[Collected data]
:::::

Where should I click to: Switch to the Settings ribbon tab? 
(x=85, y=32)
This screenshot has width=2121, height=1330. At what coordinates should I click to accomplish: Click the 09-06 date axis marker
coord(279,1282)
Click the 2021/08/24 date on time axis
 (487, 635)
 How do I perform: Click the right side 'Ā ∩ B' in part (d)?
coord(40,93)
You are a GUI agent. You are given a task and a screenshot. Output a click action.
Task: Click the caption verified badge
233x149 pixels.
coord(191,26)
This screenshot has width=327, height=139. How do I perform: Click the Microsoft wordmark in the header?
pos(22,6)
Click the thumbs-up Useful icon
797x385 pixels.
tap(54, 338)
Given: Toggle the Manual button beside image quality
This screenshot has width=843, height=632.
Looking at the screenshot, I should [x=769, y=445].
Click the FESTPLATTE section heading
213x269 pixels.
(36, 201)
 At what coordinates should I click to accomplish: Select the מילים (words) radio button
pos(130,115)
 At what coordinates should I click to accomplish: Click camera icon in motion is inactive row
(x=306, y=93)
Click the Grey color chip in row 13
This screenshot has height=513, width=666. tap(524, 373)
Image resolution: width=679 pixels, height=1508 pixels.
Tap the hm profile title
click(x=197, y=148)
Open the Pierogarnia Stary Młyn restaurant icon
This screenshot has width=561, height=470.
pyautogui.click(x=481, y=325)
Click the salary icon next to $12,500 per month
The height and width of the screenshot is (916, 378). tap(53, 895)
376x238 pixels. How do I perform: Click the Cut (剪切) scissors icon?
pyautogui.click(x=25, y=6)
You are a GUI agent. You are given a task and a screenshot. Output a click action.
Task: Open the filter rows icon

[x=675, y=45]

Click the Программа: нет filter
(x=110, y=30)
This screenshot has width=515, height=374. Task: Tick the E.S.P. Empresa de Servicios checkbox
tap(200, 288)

:::::

Task objective ::
Output every record above exactly as it appears.

Exercise answer ::
Where should I click to: Switch to the Settings ribbon tab? 
(x=85, y=32)
This screenshot has width=2121, height=1330. At what coordinates should I click to accomplish: Click the 09-06 date axis marker
coord(279,1282)
Click the 2021/08/24 date on time axis
 (487, 635)
 How do I perform: Click the right side 'Ā ∩ B' in part (d)?
coord(40,93)
You are a GUI agent. You are given a task and a screenshot. Output a click action.
Task: Click the caption verified badge
233x149 pixels.
coord(191,26)
This screenshot has width=327, height=139. How do I perform: Click the Microsoft wordmark in the header?
pos(22,6)
Click the thumbs-up Useful icon
797x385 pixels.
tap(54, 338)
Given: Toggle the Manual button beside image quality
This screenshot has width=843, height=632.
Looking at the screenshot, I should [x=769, y=445].
Click the FESTPLATTE section heading
213x269 pixels.
(36, 201)
 At what coordinates should I click to accomplish: Select the מילים (words) radio button
pos(130,115)
 At what coordinates should I click to accomplish: Click camera icon in motion is inactive row
(x=306, y=93)
Click the Grey color chip in row 13
This screenshot has height=513, width=666. tap(524, 373)
Image resolution: width=679 pixels, height=1508 pixels.
Tap the hm profile title
click(x=197, y=148)
Open the Pierogarnia Stary Młyn restaurant icon
This screenshot has width=561, height=470.
pyautogui.click(x=481, y=325)
Click the salary icon next to $12,500 per month
The height and width of the screenshot is (916, 378). tap(53, 895)
376x238 pixels. How do I perform: Click the Cut (剪切) scissors icon?
pyautogui.click(x=25, y=6)
You are a GUI agent. You are given a task and a screenshot. Output a click action.
Task: Open the filter rows icon

[x=675, y=45]

Click the Программа: нет filter
(x=110, y=30)
This screenshot has width=515, height=374. Task: Tick the E.S.P. Empresa de Servicios checkbox
tap(200, 288)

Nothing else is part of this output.